Aux Baux-de-Provence, le chef exécutif du Domaine de Manville recherche en 2014 un boulanger-pâtissier de sa trempe pour créer un labo. Mickaël Martinez relève le défi : « Je me sens conforté dans le choix de ce métier, j’apprends la rigueur et la régularité, je progresse quand le chef exécutif goûte et dit : “Ça ne va pas”. » Il se fait peu à peu une place aux côtés de l’exigeant Matthieu Dupuis-Baumal, aujourd’hui étoilé au Michelin. Hautement stimulé, Mickaël met au point des viennoiseries très visuelles. Tant et si bien que le chef l’encourage à préparer le concours de MOF boulanger 2018. « J’ai travaillé ma créativité en m’inspirant des chefs pâtissiers des palaces. » Le tourier finaliste sort des pièces remarquables et reçoit une note globale de 14,8 sur 20. Mais le titre lui échappe.
L’année suivante, le duo s’installe à Aix-en-Provence, au Château de la Gaude, un autre établissement cinq étoiles. Pour les petits déjeuners, Mickaël Martinez développe une gamme de viennoiseries fines élégantes, au beurre et pas trop sucrées. Son compte Instagram prend de l’ampleur et, durant le confinement, il lance ses premières masterclasses sur la viennoiserie créative. Aujourd’hui, il prodigue ses conseils aux professionnels en France et en Asie. « Voyager pour mon métier me sort de la routine, où l’on ne voit que les problèmes. Je reviens avec des idées nouvelles, des équipements nouveaux », dit celui qui aime cultiver son ouverture d’esprit.

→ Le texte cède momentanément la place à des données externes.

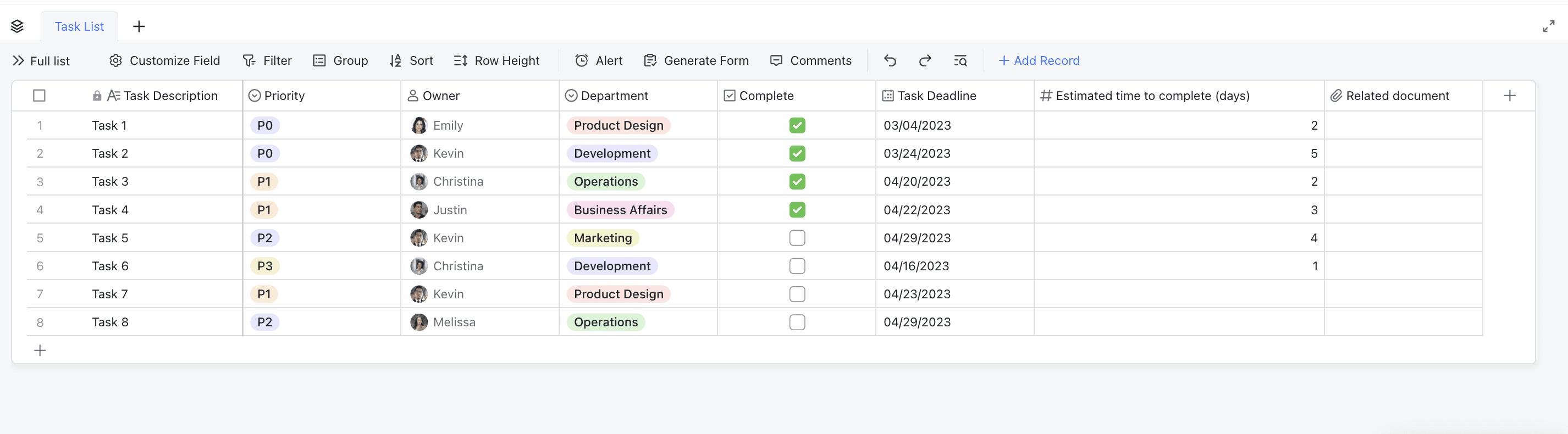1568x434 pixels.
Task: Add a new row at the table bottom
Action: 40,350
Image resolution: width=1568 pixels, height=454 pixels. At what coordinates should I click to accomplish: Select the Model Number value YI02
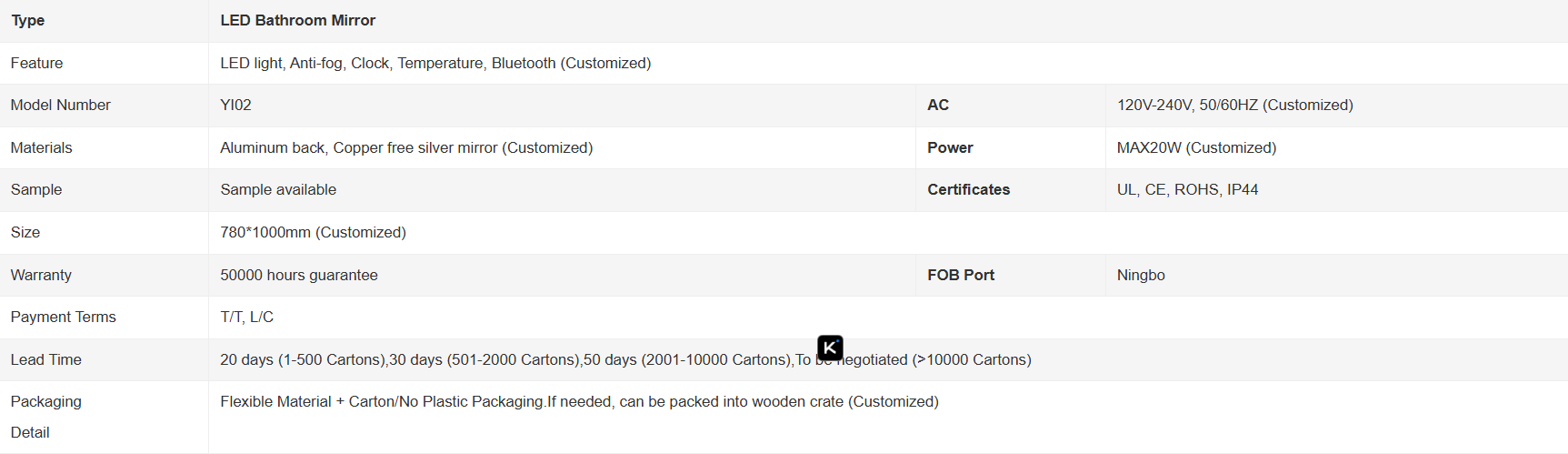(235, 105)
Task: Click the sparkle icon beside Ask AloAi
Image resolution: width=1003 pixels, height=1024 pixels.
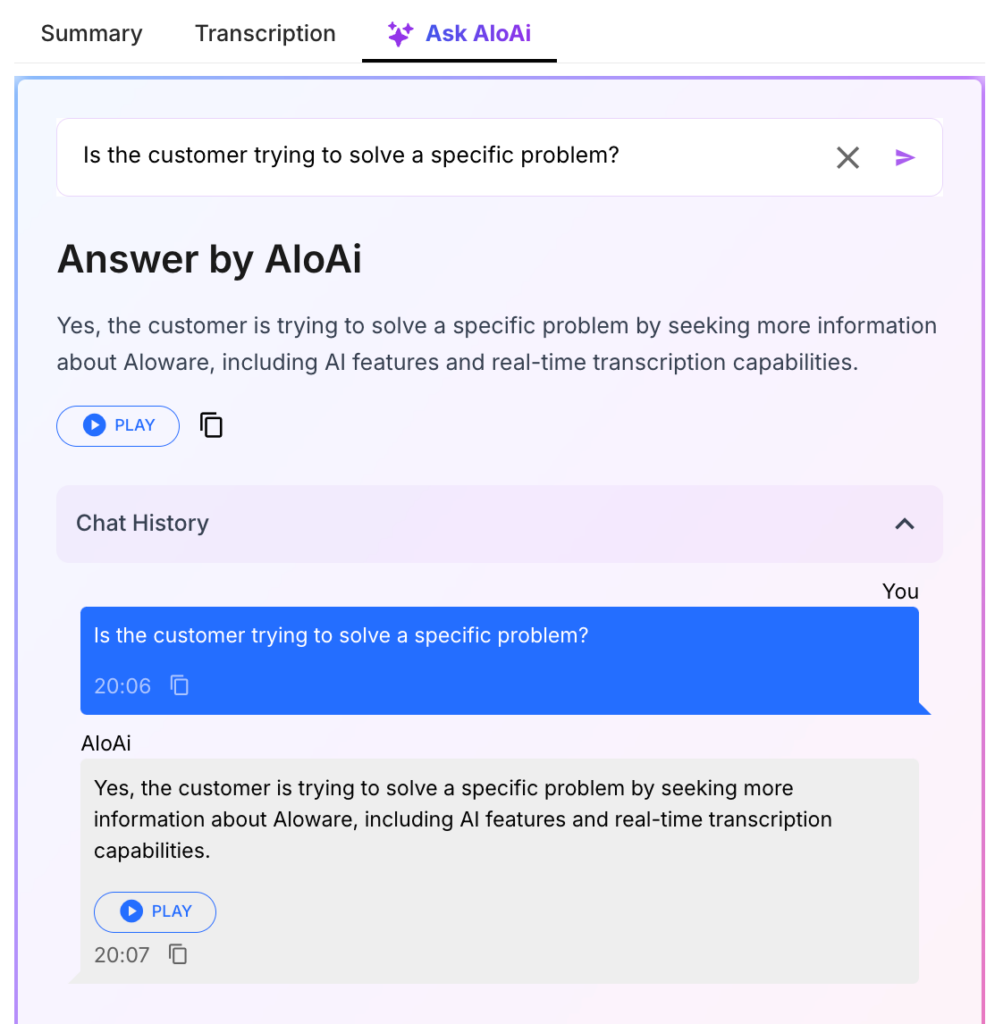Action: (x=400, y=34)

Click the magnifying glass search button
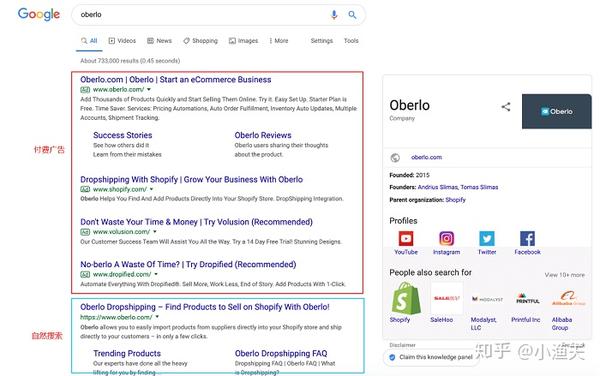(x=352, y=15)

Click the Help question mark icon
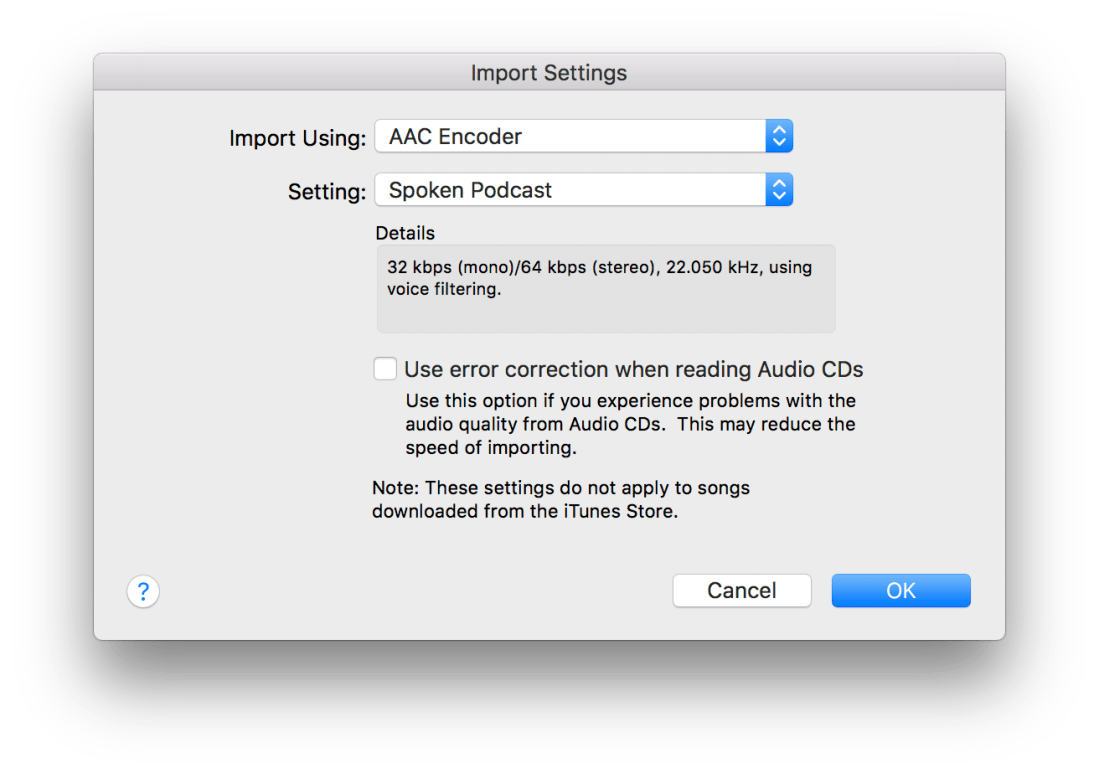pos(143,591)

Quitter le salariat pour l’entrepreneuriat l’a impressionné. Mais Mickaël Martinez voulait décider de ses productions et de son destin. Il se lance en 2022 : « J’ai racheté une boulangerie-pâtisserie de Marseille », boulevard de Montredon, face à la mer. « Nous proposons le fruit de mon expérience dans des établissements luxueux : la viennoiserie maison en mode palace, équilibrée, avec le bon ratio pâte/garniture. »
Son complice Nathanaël est le chef boulanger d’une équipe de production soudée qui travaille sans surgélation. La devanture fleurie, l’accueil des vendeuses, le mur de pains et les produits en vitrines offrent une expérience client inoubliable. Celui-ci passe un bon moment dans un bel endroit et s’en sent valorisé. Le roulé aux raisins est parsemé de zeste d’orange, la brioche fourrée pistache trouve du croustillant dans des graines de courge, la paille framboise est légère et très fruitée, etc. Cet automne, L’Art de la viennoiserie a travaillé la figue et les raisins frais. L’entrepreneur trentenaire, dont le frère Jordan a accompagné les débuts, est accompagné par sa sœur Caroline à la gestion. Il ne prévoit pas d’ouvrir X magasins du même acabit. Mais d’avoir plus de place et de confort pour ses gars en production. Avec beaucoup de travail, rien n’est impossible.